Interesting couple of notes



> ...with a new mode called "Gyre," that replaces the previous "Long Pulse" mode. It will still be able to sync wirelessly to existing wireless models of VorTechs and will still be fully compatible with EcoSmart Live via ReefLink. For Neptune Apex owners however, note that QuietDrive will still be not compatible with WXM on the release date.

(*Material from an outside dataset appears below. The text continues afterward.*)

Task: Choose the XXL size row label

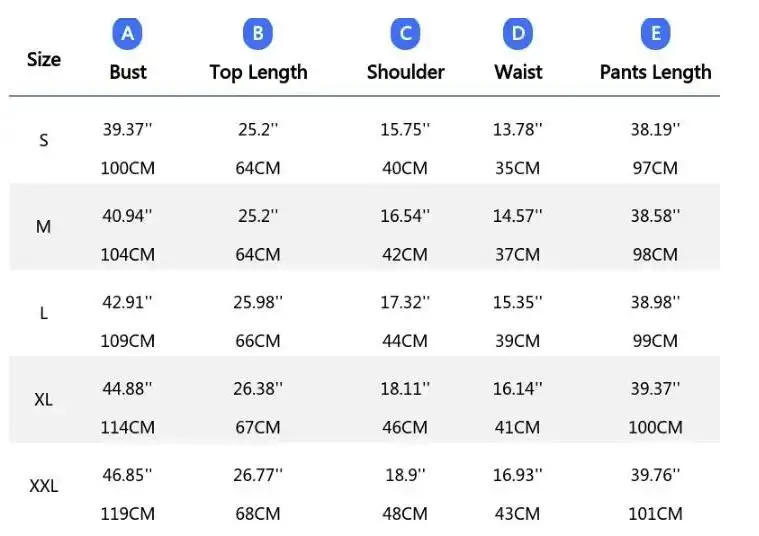Action: 44,486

Documentation and user manuals anyone?
http://www.advancedaquarist.com/blog/QD_Information_Packet.pdf/at_download/file

MP10
http://www.advancedaquarist.com/blog/MP10wQD.pdf/at_download/file
MP40
http://www.advancedaquarist.com/blog/MP40wQD.pdf/at_download/file
MP60
http://www.advancedaquarist.com/blog/MP60wQD.pdf/at_download/file


----------



## Flexin5 (Nov 12, 2011)

for $500 (mp40) they should have been quiet in the first place lol


----------



## fury165 (Aug 21, 2010)

Flexin5 said:


> for $500 (mp40) they should have been quiet in the first place lol


Maybe the luck of the draw, but mine has been quiet as long as I keep up with the maintenance. Matter of fact, I just came home and one of the mp10's was making a bit of noise.. Took me two minutes to pop off the wet side, take it apart and clean with plain old water. Popped it back on and problem solved, just like 99% of the time 

Long and short, I'm happy that there is an upgrade path for what I already own.


----------



## blunthead (Jan 24, 2011)

for real.
im tempted to try the maxspec gyre 130


----------



## PaulF757 (Dec 9, 2013)

I'm sure were going to see allot of MP40s on the market soon.


----------



## fury165 (Aug 21, 2010)

PaulF757 said:


> I'm sure were going to see allot of MP40s on the market soon.

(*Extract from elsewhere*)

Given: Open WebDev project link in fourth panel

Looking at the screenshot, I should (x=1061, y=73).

Well, for ~$100 you can get the controller upgrade and get noise reduction and Increased efficiency...


----------



## Flexin5 (Nov 12, 2011)

fury165 said:


> Maybe the luck of the draw, but mine has been quiet as long as I keep up with the maintenance. Matter of fact, I just came home and one of the mp10's was making a bit of noise.. Took me two minutes to pop off the wet side, take it apart and clean with plain old water. Popped it back on and problem solved, just like 99% of the time
> 
> Long and short, I'm happy that there is an upgrade path for what I already own.


I think mine just needs a clean. on the to do list for tonight lol


----------



## kookie_guy (Oct 15, 2014)

So how long til jebao makes 'their' version for less than a quarter of the price, lol


----------



## fury165 (Aug 21, 2010)

kookie_guy said:


> So how long til jebao makes 'their' version for less than a quarter of the price, lol


You mean Jecod? That is Jebao's new name... Jebao ECO Design. They change their names as fast as their product lineup


----------